START Provided text

PSCU, the credit union service organization (CUSO), is teaming up with FICO Customer Communications Services (CCS) to develop a fraud alert tool for credit unions (CUs), PSCU said in a statement on Wednesday (Oct. 28).
In the event of possible fraud, members are alerted quickly and securely using their preferred method of communication.
Transactions processed when a card is not present (CNP) have become commonplace since the coronavirus took hold in March. These types of transactions can attract fraudulent activity that is fast and sophisticated. To address the issue, PSCU’s credit unions are seeking additional solutions to quickly contact members while also allowing for an increased measure of security.
“PSCU is committed to providing our credit unions and their members with state-of-the-art technology and seamless experiences that meet their evolving needs and expectations,” said Jack Lynch, senior vice president and chief risk officer at PSCU and president of CU Recovery.
Lynch added that by collaborating with FICO CCS, PSCU can “continue providing innovative fraud detection services” in a manner that makes sense for individual CUs’ needs.
PSCU said some of the perks of working with FICO CCS include in-checkout message delivery, alert customization and increased security.
“Today’s consumers expect things at the speed of now, and credit union members are no exception. When it comes to fraud alerts, they expect to be notified in real time, wherever they are, on their preferred device – and credit unions must deliver on those expectations or risk losing their members to competitors,” said Michael Magaard, vice president of CCS at FICO. “Adopting FICO CCS will enable PSCU’s credit unions to not only exceed member expectations in the present, but also provide them with a foundation to compete with larger FIs well into the future.”
In the firm’s contribution to PYMNTS’ “What Did You Change?” report, Glynn Frechette, senior vice president of Advisors Plus Consulting, said that PSCU recognized an opportunity when the pandemic hit. PSCU started tracking data on digital shifts and trends and shared the results with its CUs and the market.
In a June interview with PYMNTS, Chuck Fagan, president and CEO of PSCU, said the credit union model can help people navigate the “new normal” amid the pandemic. Data and predictive analytics can offer new insights that can help CUs engage members.
There haven’t been too many upsides to the COVID-19 pandemic, but one big positive has been the uptick in consumer credit scores, which are at record highs. The average FICO credit score in July was 711, up from 708 in April 2020 and 706 in July 2019. FICO scores range from 300-850.

END Provided text
START Record extracts

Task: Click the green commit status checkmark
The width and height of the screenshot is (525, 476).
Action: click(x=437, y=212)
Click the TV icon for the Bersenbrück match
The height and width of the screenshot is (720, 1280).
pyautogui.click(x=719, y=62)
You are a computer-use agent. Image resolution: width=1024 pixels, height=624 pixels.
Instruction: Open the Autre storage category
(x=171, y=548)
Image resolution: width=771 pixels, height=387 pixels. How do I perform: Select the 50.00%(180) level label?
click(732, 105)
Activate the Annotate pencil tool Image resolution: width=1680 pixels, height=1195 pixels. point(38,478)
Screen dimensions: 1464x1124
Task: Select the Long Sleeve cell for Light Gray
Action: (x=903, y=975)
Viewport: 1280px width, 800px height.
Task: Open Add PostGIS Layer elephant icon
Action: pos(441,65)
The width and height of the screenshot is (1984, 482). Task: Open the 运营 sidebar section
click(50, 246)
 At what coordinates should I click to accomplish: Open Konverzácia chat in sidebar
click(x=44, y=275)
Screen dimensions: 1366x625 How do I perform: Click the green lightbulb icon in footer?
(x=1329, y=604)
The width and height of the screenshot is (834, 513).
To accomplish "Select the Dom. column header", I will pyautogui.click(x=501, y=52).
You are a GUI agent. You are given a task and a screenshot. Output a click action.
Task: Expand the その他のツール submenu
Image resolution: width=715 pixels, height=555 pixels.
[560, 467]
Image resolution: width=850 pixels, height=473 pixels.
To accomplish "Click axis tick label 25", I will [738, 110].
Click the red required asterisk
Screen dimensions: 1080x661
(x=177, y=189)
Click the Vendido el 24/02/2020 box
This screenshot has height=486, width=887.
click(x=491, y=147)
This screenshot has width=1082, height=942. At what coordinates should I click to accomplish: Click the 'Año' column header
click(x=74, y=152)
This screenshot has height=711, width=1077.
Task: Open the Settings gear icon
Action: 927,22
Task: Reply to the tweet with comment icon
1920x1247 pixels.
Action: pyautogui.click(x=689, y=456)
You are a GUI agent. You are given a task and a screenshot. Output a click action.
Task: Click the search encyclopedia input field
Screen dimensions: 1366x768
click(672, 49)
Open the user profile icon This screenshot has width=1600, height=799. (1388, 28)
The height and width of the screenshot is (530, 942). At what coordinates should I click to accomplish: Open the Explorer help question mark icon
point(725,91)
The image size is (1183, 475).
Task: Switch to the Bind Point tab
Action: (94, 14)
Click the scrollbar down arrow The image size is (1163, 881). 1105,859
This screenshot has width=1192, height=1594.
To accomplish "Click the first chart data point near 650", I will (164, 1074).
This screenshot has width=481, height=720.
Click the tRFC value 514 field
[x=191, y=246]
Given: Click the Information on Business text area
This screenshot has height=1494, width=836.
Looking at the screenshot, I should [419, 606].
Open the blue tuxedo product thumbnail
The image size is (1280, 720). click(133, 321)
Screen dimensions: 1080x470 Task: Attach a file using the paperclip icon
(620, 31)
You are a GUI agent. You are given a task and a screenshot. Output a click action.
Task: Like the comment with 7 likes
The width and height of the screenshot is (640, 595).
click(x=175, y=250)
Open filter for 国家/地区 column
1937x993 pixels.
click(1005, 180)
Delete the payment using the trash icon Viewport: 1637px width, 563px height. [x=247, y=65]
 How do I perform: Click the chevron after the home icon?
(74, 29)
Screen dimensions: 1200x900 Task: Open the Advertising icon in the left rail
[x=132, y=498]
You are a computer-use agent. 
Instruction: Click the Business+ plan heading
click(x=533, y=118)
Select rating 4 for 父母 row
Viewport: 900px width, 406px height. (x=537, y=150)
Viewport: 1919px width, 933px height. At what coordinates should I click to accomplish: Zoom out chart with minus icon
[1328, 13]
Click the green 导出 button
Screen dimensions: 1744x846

END Record extracts

## Requirement
Copy the PSCU fraud alert article from "Lynch added that" to "and increased security.", changing "perks" to "benefits".

## Solution to this exercise
Lynch added that by collaborating with FICO CCS, PSCU can “continue providing innovative fraud detection services” in a manner that makes sense for individual CUs’ needs.
PSCU said some of the benefits of working with FICO CCS include in-checkout message delivery, alert customization and increased security.